The Archaeologist on the River Kwai

Cyler Conrad writes about Dutch archaeologist Hendrik Robert van Heekeren, who after being captured by the Japanese during World War II, managed to collect prehistoric artifacts while a prisoner-of-war forced to work on the infamous Bridge on the River Kwai in Thailand: An Archaeologist on the Railroad of Death.

van Heekeren was born in Java in 1902 and became interested in archaeology while working on a tobacco plantation.

Through financing his own research and fieldwork, van Heekeren significantly contributed to the study of ancient Indonesia prior to the outbreak of the war. But, like many of his Dutch compatriots, he was captured after the Japanese invaded Java in 1942. By February 1943, he was forced to work on the Railroad of Death.

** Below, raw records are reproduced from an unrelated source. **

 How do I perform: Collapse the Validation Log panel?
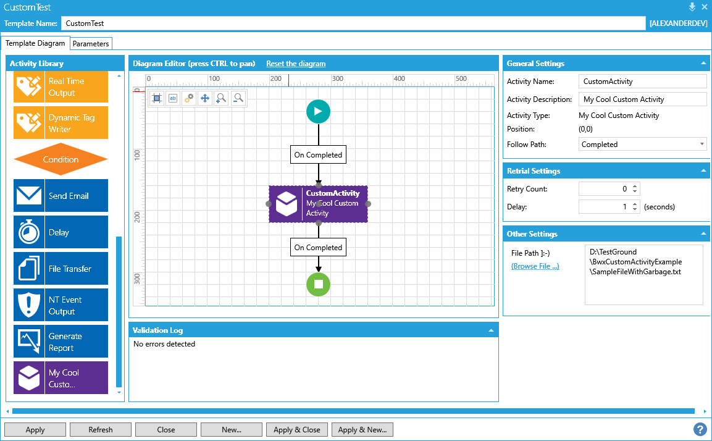pos(492,330)
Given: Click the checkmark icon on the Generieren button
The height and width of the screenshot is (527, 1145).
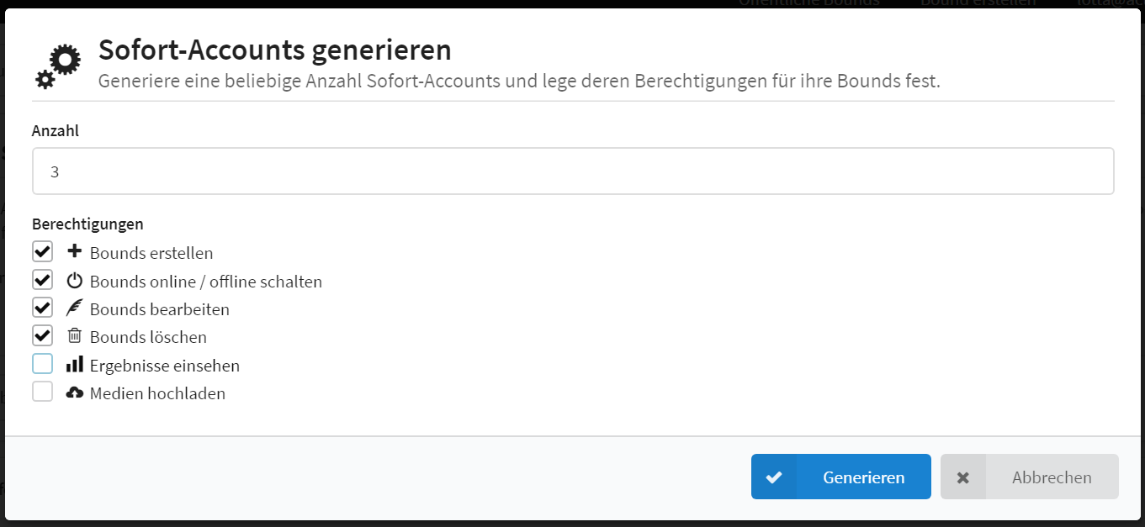Looking at the screenshot, I should point(774,477).
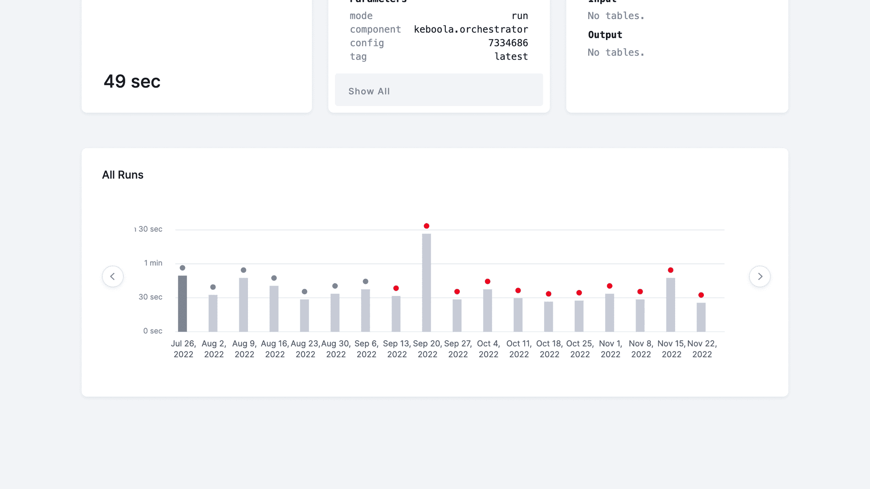
Task: Select the red dot over the Oct 4 bar
Action: tap(488, 281)
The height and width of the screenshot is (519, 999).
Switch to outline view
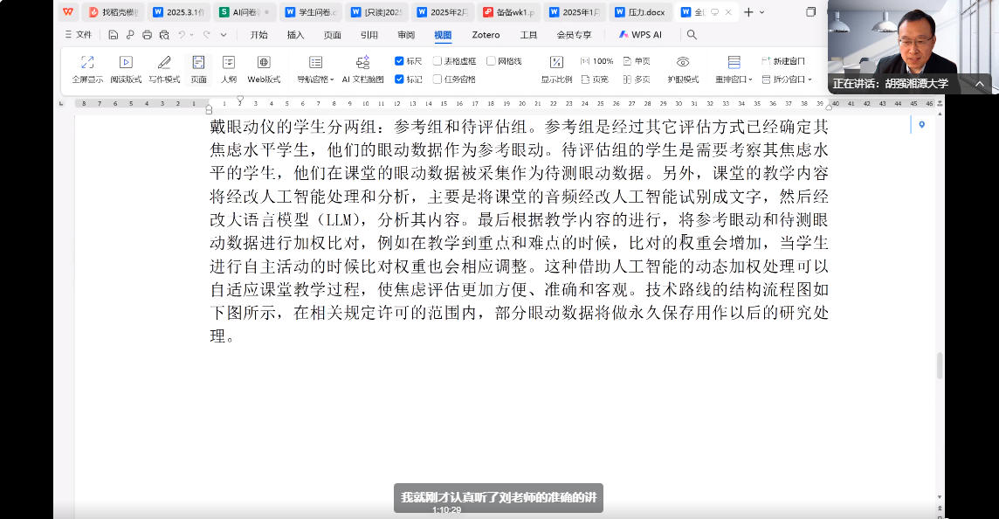click(x=229, y=68)
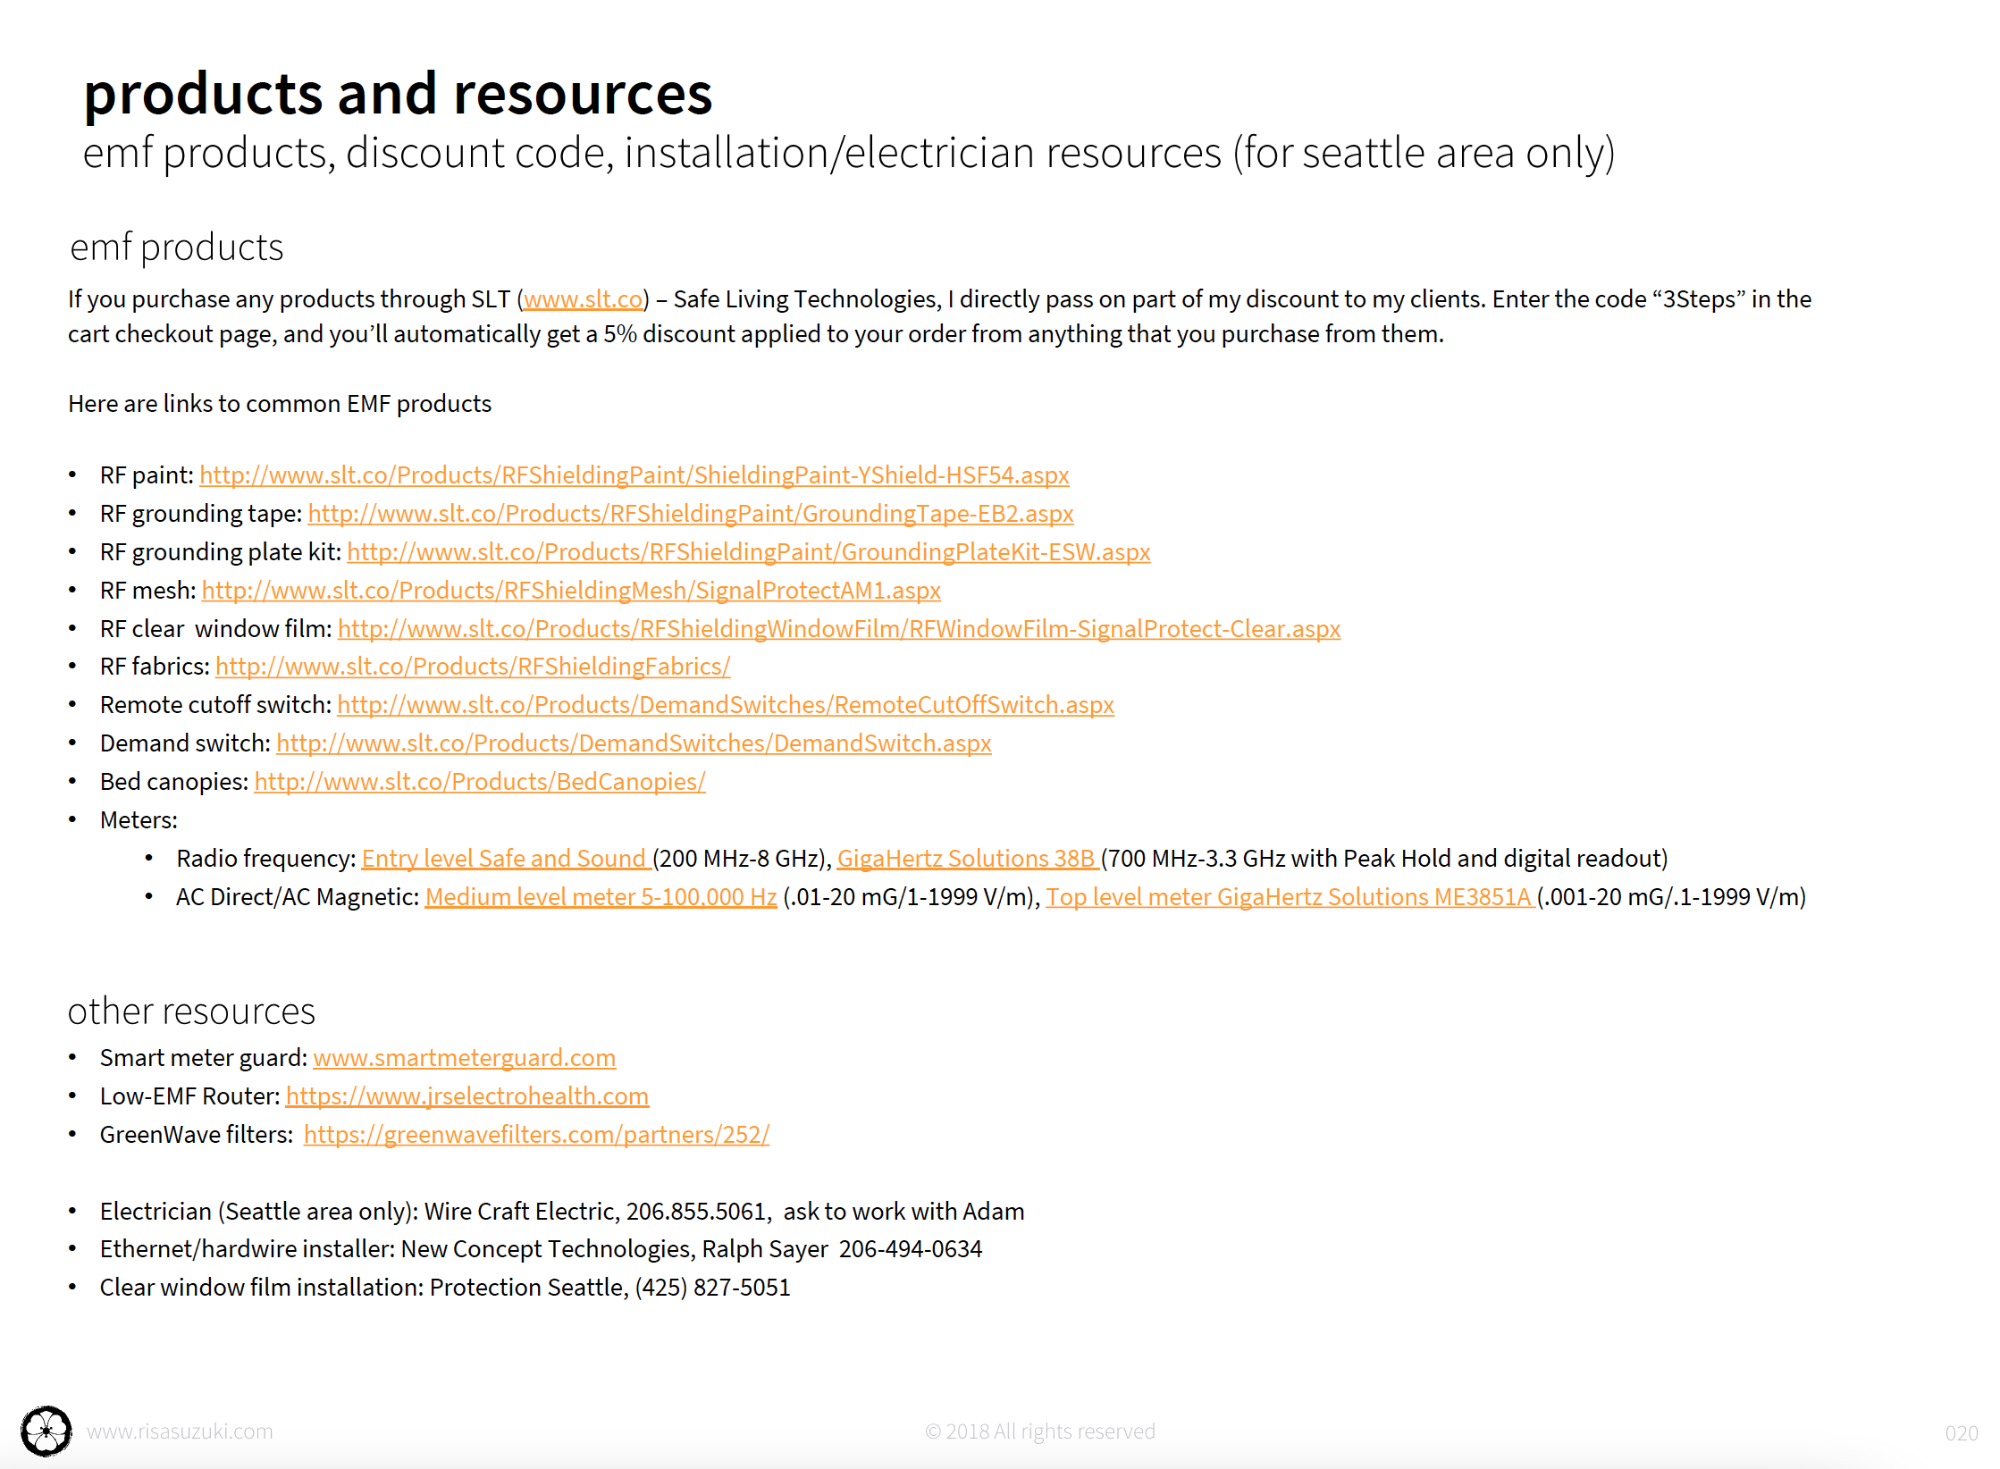
Task: Click the www.risasuzuki.com footer text
Action: point(180,1431)
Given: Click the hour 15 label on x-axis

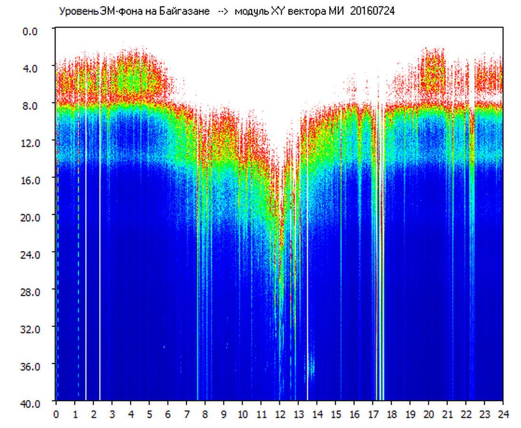Looking at the screenshot, I should coord(335,414).
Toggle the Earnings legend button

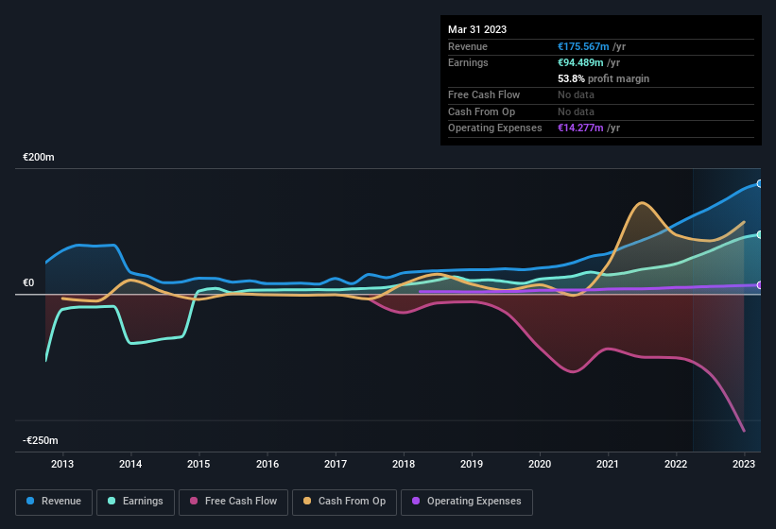pyautogui.click(x=135, y=502)
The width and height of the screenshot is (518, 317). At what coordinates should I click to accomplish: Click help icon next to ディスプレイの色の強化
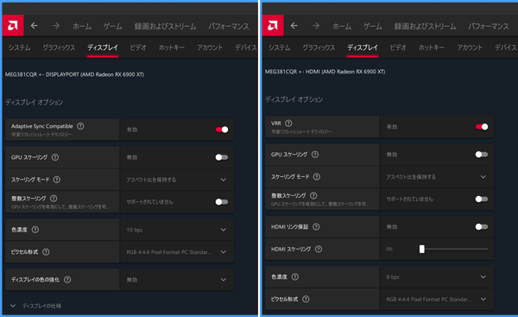67,280
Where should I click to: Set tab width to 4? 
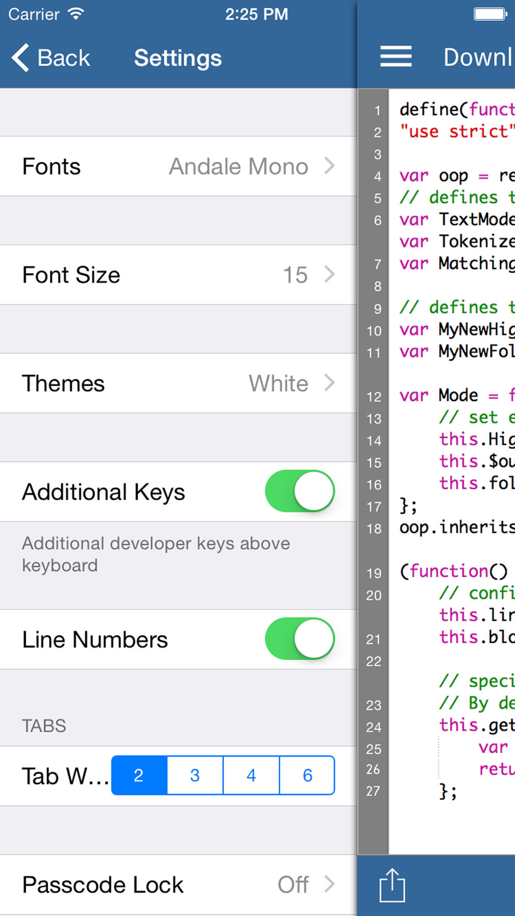(251, 775)
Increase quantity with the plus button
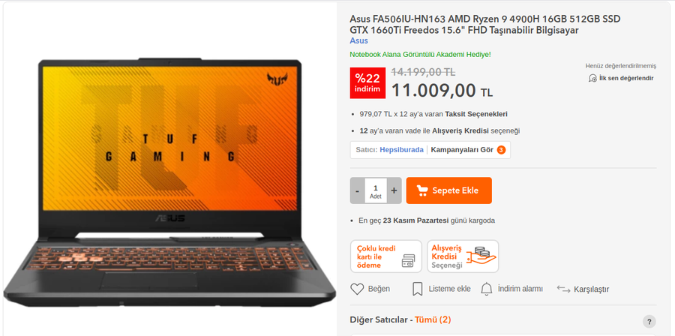Image resolution: width=675 pixels, height=336 pixels. tap(394, 191)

Cyler Conrad, Sapiens, May 5, 2021

The New York Times also wrote about the bridge and the archaeologist in 1972: The Kwai Bridge: The Reel and the Real

Dr. van Heekeren was working among stones dredged up from the Kwai for use in the construction of the bridge’s foundation when his experienced eye picked out an object that he immediately recognized as a Stone Age artifact. From that day until the day he was freed, he continued to find, and hide from his captors, numerous other artifacts. When he returned to the Netherlands after the war, he wrote a book about his discoveries in Thailand’s Kanchanaburi Province

Alvin Smith, The New York Times, December 17, 1972

van Heekeren’ books include The Stone Age of Indonesia (1957) and The Bronze-Iron Age of Indonesia (1958). He died in 1974.